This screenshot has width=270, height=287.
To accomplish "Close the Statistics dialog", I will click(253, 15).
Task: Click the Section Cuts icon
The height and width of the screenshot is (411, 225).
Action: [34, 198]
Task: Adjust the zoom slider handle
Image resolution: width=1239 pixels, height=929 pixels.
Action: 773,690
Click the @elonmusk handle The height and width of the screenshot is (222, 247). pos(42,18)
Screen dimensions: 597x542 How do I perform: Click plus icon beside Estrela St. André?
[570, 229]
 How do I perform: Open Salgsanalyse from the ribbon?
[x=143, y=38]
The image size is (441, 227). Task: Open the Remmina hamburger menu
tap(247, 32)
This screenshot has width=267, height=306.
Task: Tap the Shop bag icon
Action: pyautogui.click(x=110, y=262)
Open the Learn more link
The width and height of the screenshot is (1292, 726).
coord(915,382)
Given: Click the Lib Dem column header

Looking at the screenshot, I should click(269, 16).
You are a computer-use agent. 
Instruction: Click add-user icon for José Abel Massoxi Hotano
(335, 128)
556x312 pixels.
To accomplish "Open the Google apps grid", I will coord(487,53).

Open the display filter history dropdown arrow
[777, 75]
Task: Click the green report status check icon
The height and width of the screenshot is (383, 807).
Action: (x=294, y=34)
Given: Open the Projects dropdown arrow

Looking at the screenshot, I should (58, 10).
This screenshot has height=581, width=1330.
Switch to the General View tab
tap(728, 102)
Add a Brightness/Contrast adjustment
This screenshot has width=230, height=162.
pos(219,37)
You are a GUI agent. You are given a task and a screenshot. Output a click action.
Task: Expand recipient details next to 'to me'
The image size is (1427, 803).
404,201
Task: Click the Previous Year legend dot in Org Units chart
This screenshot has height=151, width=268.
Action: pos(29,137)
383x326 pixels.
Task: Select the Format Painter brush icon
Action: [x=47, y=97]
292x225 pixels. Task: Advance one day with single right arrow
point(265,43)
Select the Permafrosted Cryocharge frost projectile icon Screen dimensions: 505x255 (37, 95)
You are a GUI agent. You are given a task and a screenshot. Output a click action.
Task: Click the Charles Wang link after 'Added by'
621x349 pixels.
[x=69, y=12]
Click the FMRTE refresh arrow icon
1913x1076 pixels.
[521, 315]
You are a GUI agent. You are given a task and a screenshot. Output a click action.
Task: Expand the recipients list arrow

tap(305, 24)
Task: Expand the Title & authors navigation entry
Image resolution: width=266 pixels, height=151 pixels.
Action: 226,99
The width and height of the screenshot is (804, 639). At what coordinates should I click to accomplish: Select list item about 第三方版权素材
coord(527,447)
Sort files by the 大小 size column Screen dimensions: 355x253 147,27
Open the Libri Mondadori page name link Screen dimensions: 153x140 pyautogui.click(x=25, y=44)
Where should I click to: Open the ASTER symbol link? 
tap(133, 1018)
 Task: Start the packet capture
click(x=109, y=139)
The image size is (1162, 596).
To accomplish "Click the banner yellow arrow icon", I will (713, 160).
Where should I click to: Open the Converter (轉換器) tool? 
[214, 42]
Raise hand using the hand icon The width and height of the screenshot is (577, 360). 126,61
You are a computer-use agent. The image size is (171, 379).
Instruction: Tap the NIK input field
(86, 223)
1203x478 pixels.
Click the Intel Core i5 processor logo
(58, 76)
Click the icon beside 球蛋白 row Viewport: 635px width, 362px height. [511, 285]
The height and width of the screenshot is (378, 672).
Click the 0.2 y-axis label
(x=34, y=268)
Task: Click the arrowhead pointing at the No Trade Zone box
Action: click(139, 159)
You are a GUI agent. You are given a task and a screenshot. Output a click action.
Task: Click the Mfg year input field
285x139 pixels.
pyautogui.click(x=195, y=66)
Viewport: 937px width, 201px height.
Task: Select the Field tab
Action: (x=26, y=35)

--- --- ---

**Obiettivo**
Riporta come lista JSON di stringhe le righe dell'elenco che vanno dalla riga contenente "Raise hand using", compresa, fino alla fine dell'elenco. Usa una stringa per ogni riga e tralascia le righe vuote.

**Risposta scritta**
[
  "Raise hand using the hand icon The width and height of the screenshot is (577, 360). 126,61",
  "You are a computer-use agent. The image size is (171, 379).",
  "Instruction: Tap the NIK input field",
  "(86, 223)",
  "1203x478 pixels.",
  "Click the Intel Core i5 processor logo",
  "(58, 76)",
  "Click the icon beside 球蛋白 row Viewport: 635px width, 362px height. [511, 285]",
  "The height and width of the screenshot is (378, 672).",
  "Click the 0.2 y-axis label",
  "(x=34, y=268)",
  "Task: Click the arrowhead pointing at the No Trade Zone box",
  "Action: click(139, 159)",
  "You are a GUI agent. You are given a task and a screenshot. Output a click action.",
  "Task: Click the Mfg year input field",
  "285x139 pixels.",
  "pyautogui.click(x=195, y=66)",
  "Viewport: 937px width, 201px height.",
  "Task: Select the Field tab",
  "Action: (x=26, y=35)"
]